Curitiba - As práticas de adulteração e sonegação, segundo o vice-presidente do Sindicato Nacional das Empresas Distribuidoras de Combustíveis e de Lubrificantes (Sindicom), Alísio Jacques Mendes Vaz, também criam uma condição de concorrência desigual para os donos de postos. Como exemplo, ele cita o caso do álcool. O produto é vendido pela usina, hoje, a R$ 0,84. Soomando os impostos, o valor chega a R$ 1,29. ''Fora a margem de lucro das distribuidoras e a margem dos postos. Se tem posto que já vende com esse preço ou até abaixo é porque tem fraude, não é?'', questiona.
Por causa de situações como essa, diz, é comum os postos terem que reduzir seus preços, mesmo que trabalhando praticamente sem lucro, apenas para poder competir com os comerciantes que vendem o produto fraudado.

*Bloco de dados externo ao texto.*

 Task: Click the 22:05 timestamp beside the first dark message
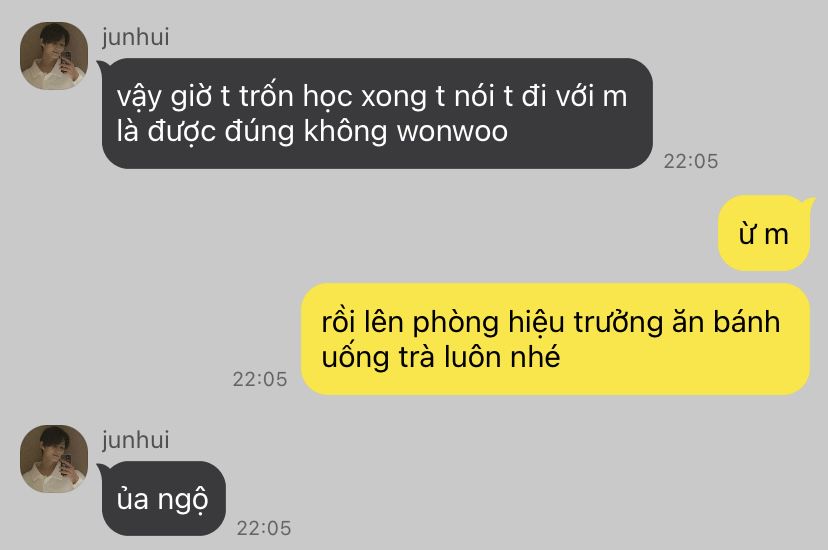tap(691, 161)
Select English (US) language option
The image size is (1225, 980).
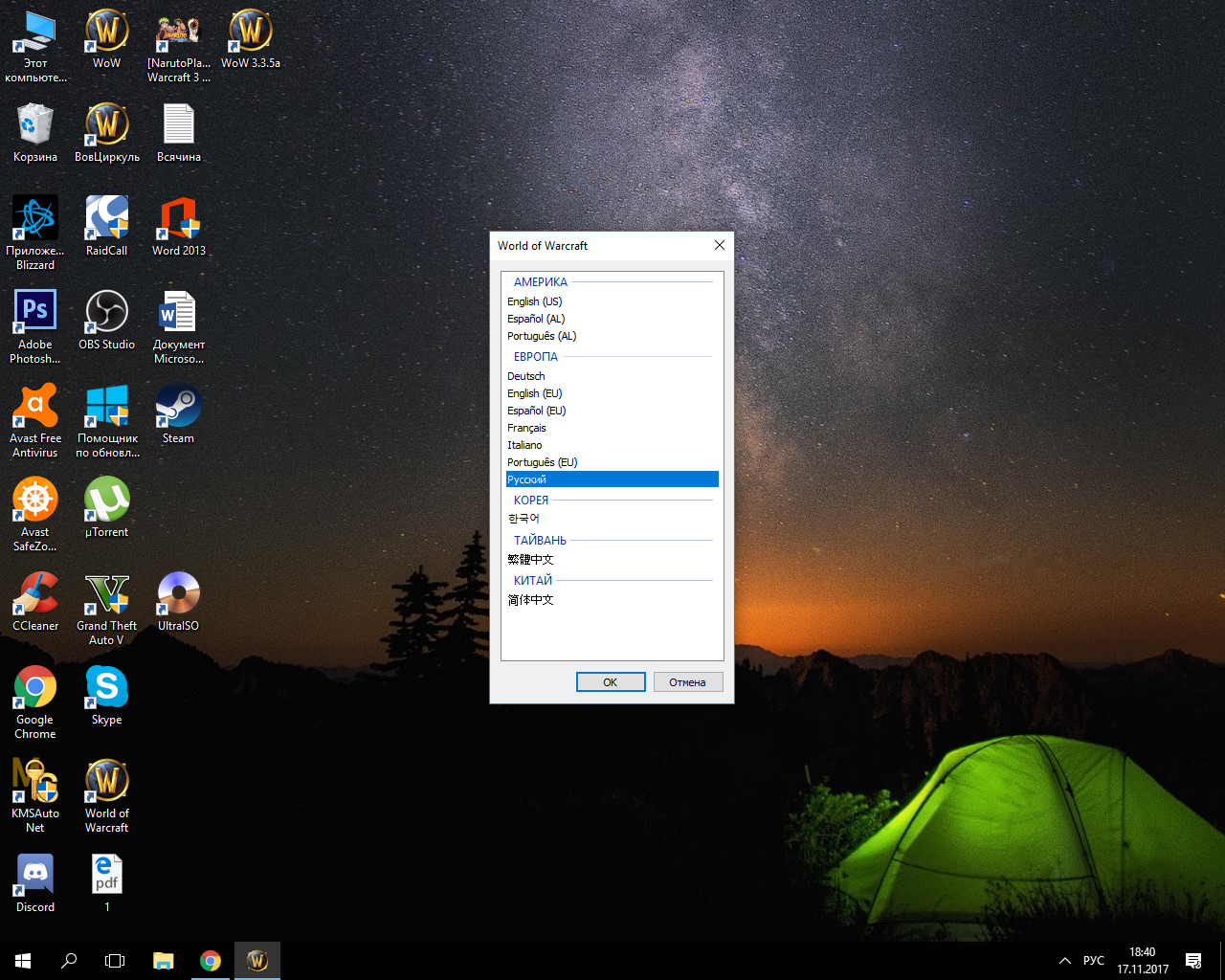click(x=534, y=301)
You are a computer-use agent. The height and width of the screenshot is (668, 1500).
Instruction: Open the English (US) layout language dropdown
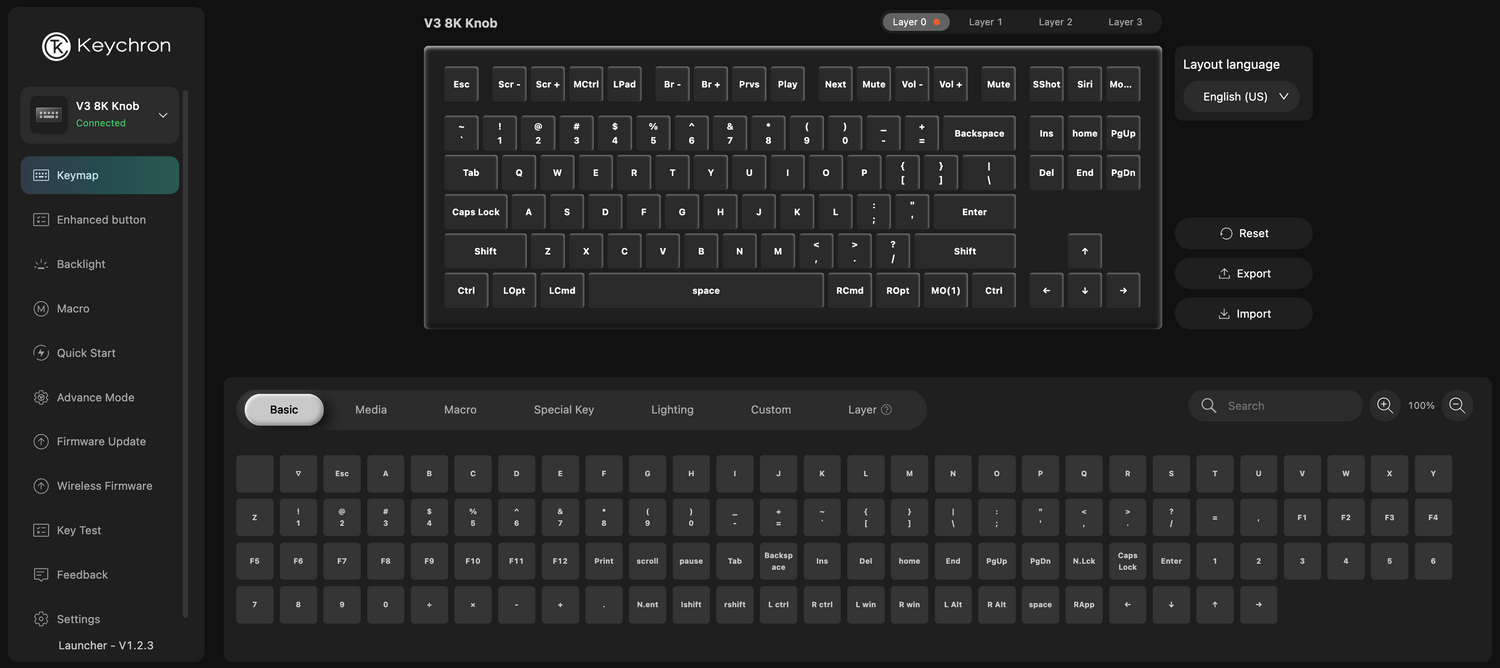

Os comerciantes honestos podem ganhar uma lei aliada. A Comissão de Minas e Energia da Câmara Federal deve votar, hoje, o Projeto de Lei 5582/05, do deputado Carlos Souza (PP-AM), que revoga definitivamente a autorização de funcionamento das distribuidoras já punidas por adulteração de combustíveis e que reincidam no crime. O relator, deputado Luiz Bassuma (PT-BA), recomenda a aprovação da proposta. (M.G.)